Lütfen artık “doğru eylem” yapmayı becerebilelim. “Dostlar alışverişte görsün” misali yapılan eylemler, gösterilen tavırlar bize hiçbir şey kazandırmayacaktır; bunu da bilelim.
Sen “zincirler kırılsın, Ayasofya açılsın” sloganıyla yola çıkıp insanları “seccadeni al da gel” diye Ayasofya’ya çağırır da; Ayasofya’nın içine girecek yerde Ayasofya’nın yanındaki meydanda namaza durursan, adam da haklı olarak başlığı şöyle atar: “Ayasofya’nın içinde değil önünde namaz kıldılar.” Böylece alay konusu olursun!

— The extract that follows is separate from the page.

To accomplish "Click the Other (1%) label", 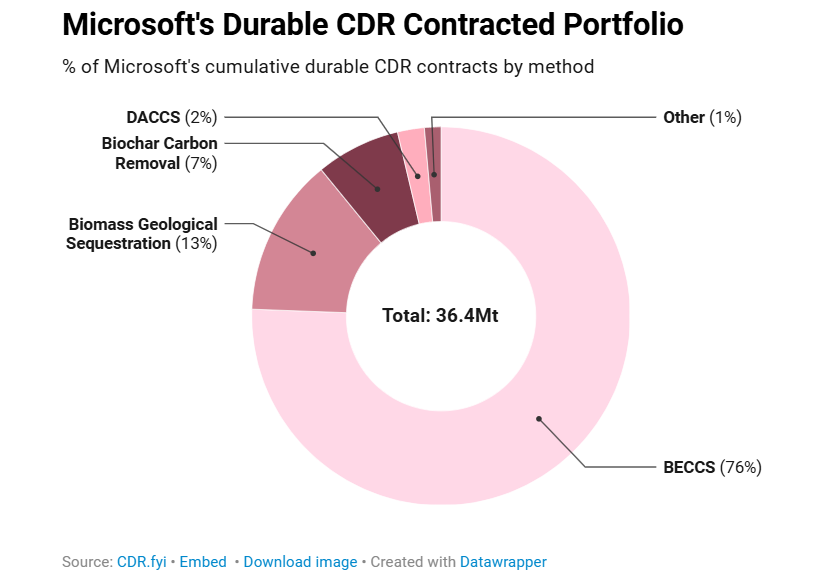I will tap(701, 117).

Ayasofya “hâlâ ibadete açık değil kapalı” iken, “hâlâ cami değil müze” iken, “hâlâ hür değil zincirli” iken; “ibadet ve dua eylemi”ni yaptığın saatte kapalı bir “müze”nin yanındaki meydanda namaz kılmakla, “Ayasofya’nın zincirleri”ni nasıl kırmış olacaksın?

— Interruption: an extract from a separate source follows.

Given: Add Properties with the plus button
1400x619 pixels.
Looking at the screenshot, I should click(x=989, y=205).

Eğer duanın gereğine uygun eylemi işlemezsen, ettiğin dua, -hâşâ- “Allahu Teala’ya talimat gönderme”nin ötesinde nasıl bir işlevi haiz olacak?

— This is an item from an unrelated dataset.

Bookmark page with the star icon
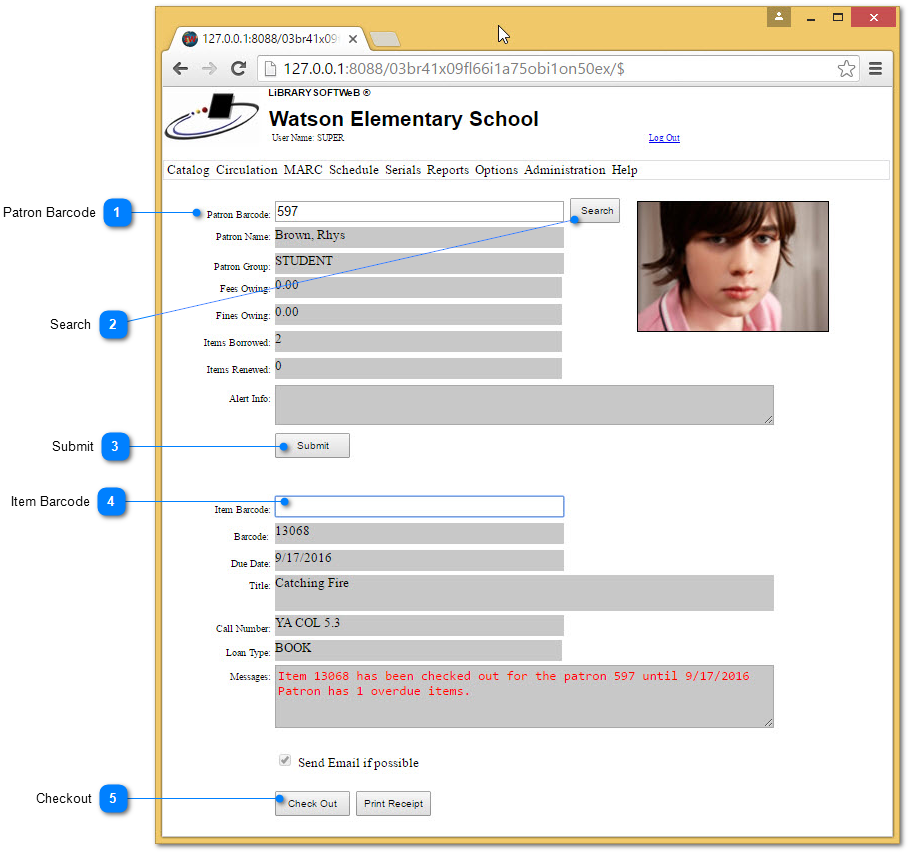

Nasıl ki “tevbe”nin makbul olanı “hatadan vazgeçmek”se, “dua”nın makbul olanı da “ettiğin duaya uygun eyleme yönelmek”tir, değil mi? “Yâ Rabbi, bize şunu ver” deyip de istediğin şey için “gereken irade”yi ortaya koymaz, “lüzumlu eylem”e kalkışmazsan, bu ne kadar doğru olur? Allahu Teala’ya talimat gönderir gibi, “bize şunu ver, bizden bunu gider” türünden dualar ne derece doğrudur? Bu hususu ciddi bir şekilde düşünmek ve “ettiğimiz duaya uygun eylemselliğe yönelmek” zorunda değil miyiz?